Speaking of which, I did manage to talk the Queen into watching the original film from back in 1981 on a newly reissued DVD a few nights ok. As one who is certainly big on trying out new technology, I jumped on the Blu-Ray bandwagon and have purchased most of my releases in that format. Sometimes I grab my stuff used if I can find a film for cheap, but I’m always willing to spend between $20 and $25 a new Blu-Ray. My original plan was to pick up Clash Of The Titans on Blu-Ray, but the price discrepancy between the DVD and Blu-Ray reissues was ridiculous – a $21 discrepancy in fact, and this is for a disc that hasn’t been cleaned up and that features the same extras as the original DVD release from a few years back. I know more and more people are purchasing Blu-Ray players and discs, but we’re still aways away before it becomes standard. For people to want to embrace the new technology, pricing has got to be better.

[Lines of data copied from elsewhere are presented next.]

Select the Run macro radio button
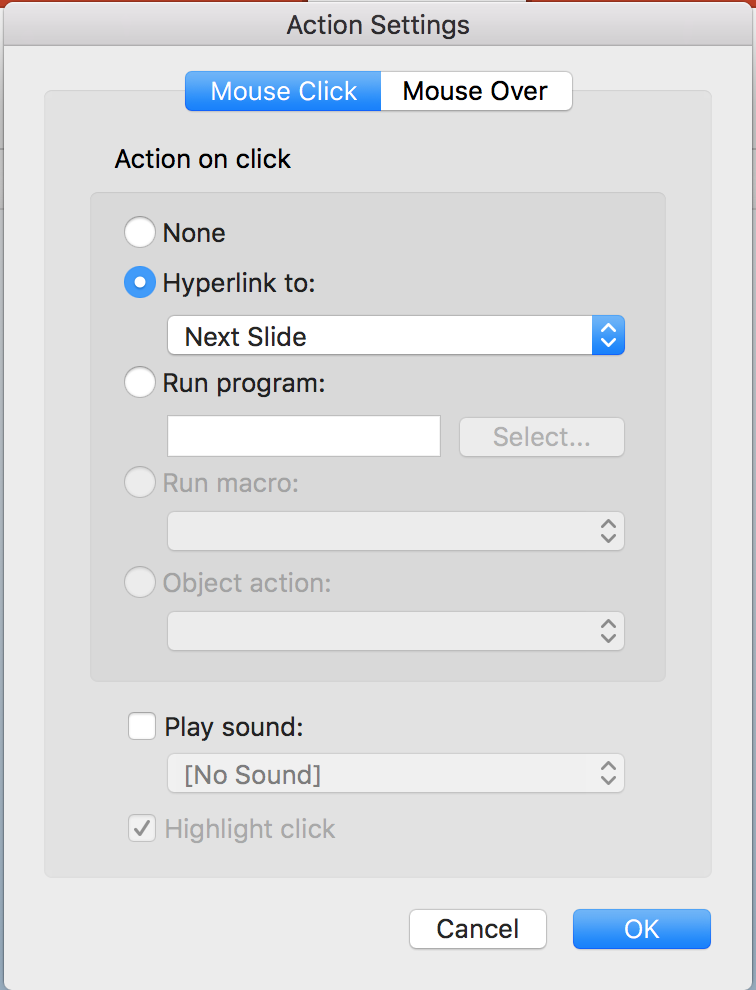This screenshot has height=990, width=756. click(x=140, y=482)
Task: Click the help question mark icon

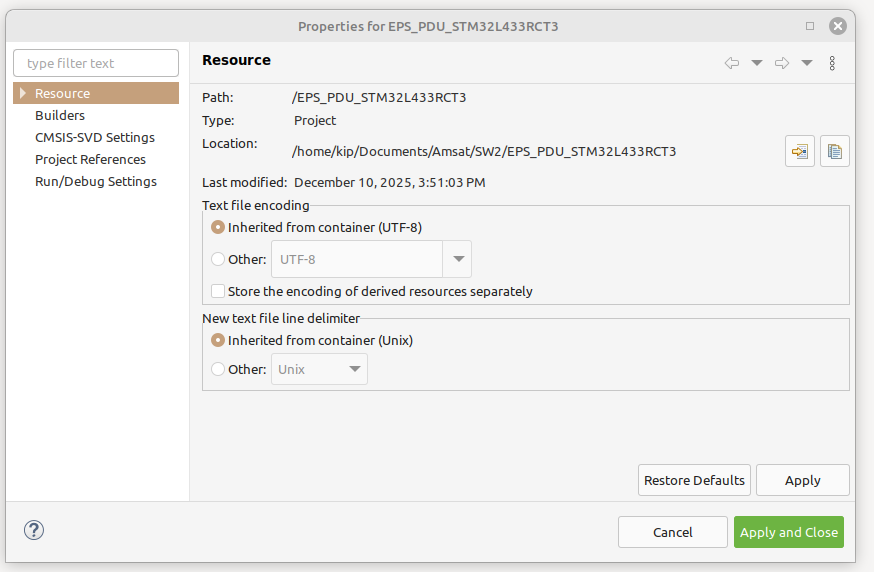Action: [33, 531]
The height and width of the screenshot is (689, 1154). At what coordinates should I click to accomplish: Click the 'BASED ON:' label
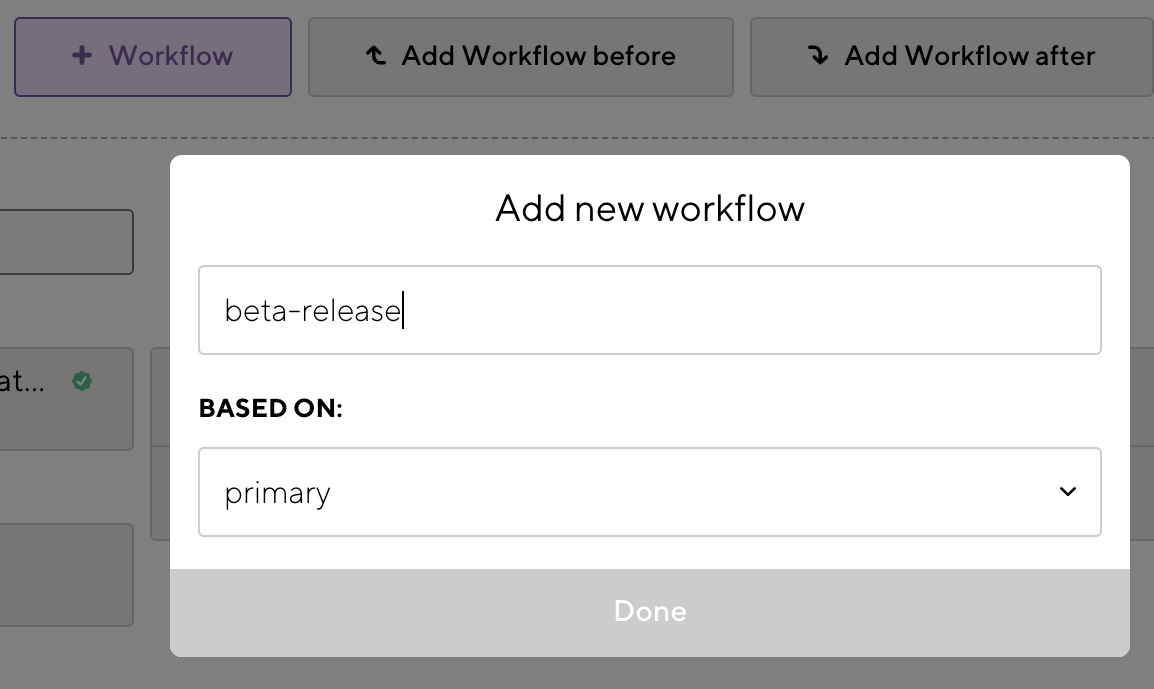click(268, 408)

Ok, I’m done. But I think you know where I’m coming from on this. I liked Clash Of The Titans back when I was a kid and I’d been interesting in owning it for some time – I just wasn’t going to pay a premium for it. And to be honest, once we finished watching the original I’m glad that I didn’t.

As it stands, the original film hold up in some ways. The Greek mythos haven’t been done to death on the big screen or on television so there’s still a cool novelty in seeing the 1981 depictions of Medusa, Pegasus, and Gods like Zeus and Poseiden. Harry Hamlin’s performance as Perseus, the human son of Zeus, also hold up very nicely. It’s a wonder that he never became a bigger star than he was, though a prime spot on LA Law for a years is nothing to scoff at. There are a few great action scenes that still hold up (the battle with Medusa is pretty tense) and while destruction of Argos wasn’t as massive as I remember it, it’s still fairly grim. In a lot of ways, the original Clash Of The Titans is like the original Conan The Barberian, with better acting.

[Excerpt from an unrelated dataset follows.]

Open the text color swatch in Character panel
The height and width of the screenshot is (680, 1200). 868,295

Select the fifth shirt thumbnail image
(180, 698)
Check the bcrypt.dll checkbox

However one of the things that the film is best remembered for, the stopmotion animation courtesy of legend Ray Harryhausen, really has not stood the test of time at all. There are some moments that do work (once again, Medusa springs to mind) but the scenes of the winged horse Pegasus flying or the Kraken itself just don’t carry the same owe with them that they did when I was a kid. How could they? But I’m also pleased that I didn’t get the Blu-Ray version of Clash Of The Titans, because the films dated special effects would no doubt stand out that much more. 

This was really one of those times where I’m glad I saved my dough. There’s a great nostalgia factor in watching the original Clash Of The Titans, but as a technical wonder it just doesn’t hold up the way you’d want it to. Though judging by the reviews I’m hearing, maybe the new version of the old not so classic won’t hold up over time either.

One Reply to “Not So Titanic Over Time – Andy Burns revisits the original Clash Of The Titans”

  1. Hilarious. I watched in on TV the other night and was howling at the stop motion animation that had me so scared as a child.
    Great for nostalgia's sake, but even Ten Commandments had longer standing FX and composites.